Months become years and he proposes. Pulls a beautiful ring from the depth of his brown boot. Asks in your kitchen. It is a quiet moment, a simple one, among the best in your life. You say yes a million times. (You are still saying yes.)
You marry before Christmas three years after you met. The church is brilliant with lights. You wear a big princess dress with doves kissing on the back. You say I do. Under a big blue whale, you dance and laugh and kiss and begin.
A life.
Oh is it a good life. Three little girls arrive and they are the most incredible things in the world. Their eyes are blue, like his, like yours. They are your muses, your owlets, your everything. And sometimes the two of you hold hands and just look at them and tears rise in your tired eyes as you smile.

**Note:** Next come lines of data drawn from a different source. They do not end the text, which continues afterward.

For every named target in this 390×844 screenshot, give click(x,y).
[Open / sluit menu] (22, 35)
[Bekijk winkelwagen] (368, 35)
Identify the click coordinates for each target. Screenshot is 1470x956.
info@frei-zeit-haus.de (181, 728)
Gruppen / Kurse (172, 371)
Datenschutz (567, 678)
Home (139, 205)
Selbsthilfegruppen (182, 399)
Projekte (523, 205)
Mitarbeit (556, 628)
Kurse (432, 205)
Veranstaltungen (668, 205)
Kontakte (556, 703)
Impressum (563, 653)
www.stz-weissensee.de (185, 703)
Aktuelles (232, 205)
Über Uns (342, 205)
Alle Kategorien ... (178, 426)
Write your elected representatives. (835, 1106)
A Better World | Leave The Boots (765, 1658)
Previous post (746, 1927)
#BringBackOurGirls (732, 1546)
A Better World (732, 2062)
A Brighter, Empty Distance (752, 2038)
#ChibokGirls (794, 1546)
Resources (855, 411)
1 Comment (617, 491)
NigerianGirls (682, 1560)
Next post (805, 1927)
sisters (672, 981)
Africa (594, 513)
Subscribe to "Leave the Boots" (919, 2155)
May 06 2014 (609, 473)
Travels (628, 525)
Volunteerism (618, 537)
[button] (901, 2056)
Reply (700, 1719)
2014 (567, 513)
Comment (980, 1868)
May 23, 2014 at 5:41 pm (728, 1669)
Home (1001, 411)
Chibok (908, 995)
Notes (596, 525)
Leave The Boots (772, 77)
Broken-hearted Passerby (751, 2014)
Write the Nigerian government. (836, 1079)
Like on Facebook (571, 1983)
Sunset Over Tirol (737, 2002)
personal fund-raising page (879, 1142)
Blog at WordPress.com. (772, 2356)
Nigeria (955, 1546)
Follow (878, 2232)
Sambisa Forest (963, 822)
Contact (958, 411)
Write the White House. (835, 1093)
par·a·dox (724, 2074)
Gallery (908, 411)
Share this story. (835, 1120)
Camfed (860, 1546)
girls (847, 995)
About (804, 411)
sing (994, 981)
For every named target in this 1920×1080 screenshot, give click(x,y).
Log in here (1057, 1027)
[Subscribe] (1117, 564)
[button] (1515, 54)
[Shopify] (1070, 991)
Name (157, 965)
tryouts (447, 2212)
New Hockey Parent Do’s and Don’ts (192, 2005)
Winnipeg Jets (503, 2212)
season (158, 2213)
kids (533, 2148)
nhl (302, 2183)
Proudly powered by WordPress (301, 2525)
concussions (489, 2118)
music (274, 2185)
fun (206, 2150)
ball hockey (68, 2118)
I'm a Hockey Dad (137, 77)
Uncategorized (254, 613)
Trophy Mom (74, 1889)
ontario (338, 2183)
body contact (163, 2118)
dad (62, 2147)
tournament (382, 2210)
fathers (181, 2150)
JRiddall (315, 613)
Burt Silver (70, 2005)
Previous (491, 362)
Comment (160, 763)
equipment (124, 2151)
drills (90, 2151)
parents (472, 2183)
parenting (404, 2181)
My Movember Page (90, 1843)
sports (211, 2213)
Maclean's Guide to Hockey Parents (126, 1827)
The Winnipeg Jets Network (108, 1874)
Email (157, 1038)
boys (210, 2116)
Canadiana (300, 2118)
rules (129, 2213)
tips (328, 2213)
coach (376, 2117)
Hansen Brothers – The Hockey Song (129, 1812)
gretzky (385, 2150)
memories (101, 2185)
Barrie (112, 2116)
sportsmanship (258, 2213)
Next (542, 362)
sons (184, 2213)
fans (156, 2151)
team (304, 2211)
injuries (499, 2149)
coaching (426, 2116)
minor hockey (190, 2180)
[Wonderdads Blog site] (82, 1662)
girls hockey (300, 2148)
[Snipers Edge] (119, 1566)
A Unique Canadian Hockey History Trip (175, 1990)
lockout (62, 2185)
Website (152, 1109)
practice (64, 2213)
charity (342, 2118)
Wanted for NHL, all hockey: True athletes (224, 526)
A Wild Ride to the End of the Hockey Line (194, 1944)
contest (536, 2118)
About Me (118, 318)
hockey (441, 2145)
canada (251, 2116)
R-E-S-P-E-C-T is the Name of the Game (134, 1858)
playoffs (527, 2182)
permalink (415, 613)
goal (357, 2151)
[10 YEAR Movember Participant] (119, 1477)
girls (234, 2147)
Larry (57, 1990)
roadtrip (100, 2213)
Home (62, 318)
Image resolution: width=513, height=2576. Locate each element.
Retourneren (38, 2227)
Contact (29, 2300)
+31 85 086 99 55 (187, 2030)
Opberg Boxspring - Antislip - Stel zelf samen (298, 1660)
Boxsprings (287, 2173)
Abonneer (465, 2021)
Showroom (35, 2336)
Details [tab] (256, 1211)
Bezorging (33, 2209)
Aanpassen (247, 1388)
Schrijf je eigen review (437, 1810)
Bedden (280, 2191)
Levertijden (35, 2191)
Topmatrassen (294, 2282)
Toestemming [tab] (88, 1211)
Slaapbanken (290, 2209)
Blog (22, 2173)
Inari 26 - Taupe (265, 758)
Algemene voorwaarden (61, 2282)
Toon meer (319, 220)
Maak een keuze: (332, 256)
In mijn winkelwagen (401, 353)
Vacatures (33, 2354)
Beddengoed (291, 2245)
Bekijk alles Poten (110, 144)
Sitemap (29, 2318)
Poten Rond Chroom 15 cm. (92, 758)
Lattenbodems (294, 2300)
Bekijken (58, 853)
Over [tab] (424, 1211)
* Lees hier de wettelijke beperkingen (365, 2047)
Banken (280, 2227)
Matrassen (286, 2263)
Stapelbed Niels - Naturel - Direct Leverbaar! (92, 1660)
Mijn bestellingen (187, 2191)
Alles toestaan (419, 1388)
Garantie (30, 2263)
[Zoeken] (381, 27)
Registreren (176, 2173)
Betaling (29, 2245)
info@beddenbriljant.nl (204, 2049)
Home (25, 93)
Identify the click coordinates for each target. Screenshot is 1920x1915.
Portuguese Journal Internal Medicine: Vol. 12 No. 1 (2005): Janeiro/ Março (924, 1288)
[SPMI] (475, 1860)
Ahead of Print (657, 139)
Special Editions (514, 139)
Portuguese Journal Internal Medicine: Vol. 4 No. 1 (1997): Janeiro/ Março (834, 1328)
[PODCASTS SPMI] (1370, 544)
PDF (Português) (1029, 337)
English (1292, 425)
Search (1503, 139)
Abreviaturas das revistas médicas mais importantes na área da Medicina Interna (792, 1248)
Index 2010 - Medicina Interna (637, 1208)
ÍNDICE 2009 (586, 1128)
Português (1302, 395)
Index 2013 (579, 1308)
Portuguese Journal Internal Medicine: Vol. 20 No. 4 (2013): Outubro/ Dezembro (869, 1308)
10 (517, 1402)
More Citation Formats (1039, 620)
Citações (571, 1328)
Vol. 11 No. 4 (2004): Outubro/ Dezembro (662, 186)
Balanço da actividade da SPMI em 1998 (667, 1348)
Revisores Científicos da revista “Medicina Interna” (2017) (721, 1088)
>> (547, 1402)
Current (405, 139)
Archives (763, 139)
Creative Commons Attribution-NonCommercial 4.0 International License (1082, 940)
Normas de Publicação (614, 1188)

But there's been hard stuff, too. The stuff of adulthood, of life. You miscarry your first pregnancy. Your father dies. Anxiety comes and goes, ruthless, gnawing, real. Disappointments small and less small come and settle, stain.
But through it all, he is there. The guy from the bar. He is there, firmly, ferociously, by your side. He celebrates with you and holds you when you cry. He reminds you that you are beautiful and that you are human and that you are fine. And there are moments when you bury your head in his chest and breathe him in and the most brilliant calm wraps you like a blanket and everything is suddenly, poetically okay.
You think about it sometimes. Those two silly, stunning words what if rise in your throat, your mind, your heart. What if you didn't walk in to that bar that December night? What if you didn't have the staggering luck of meeting this person, of building this exquisite, imperfect, deeply cherished life?
But you did. You did walk in. You did meet him and you did build this life, this love. And fourteen years later, it still seems like a beautiful dream. But it's not. It's very much real.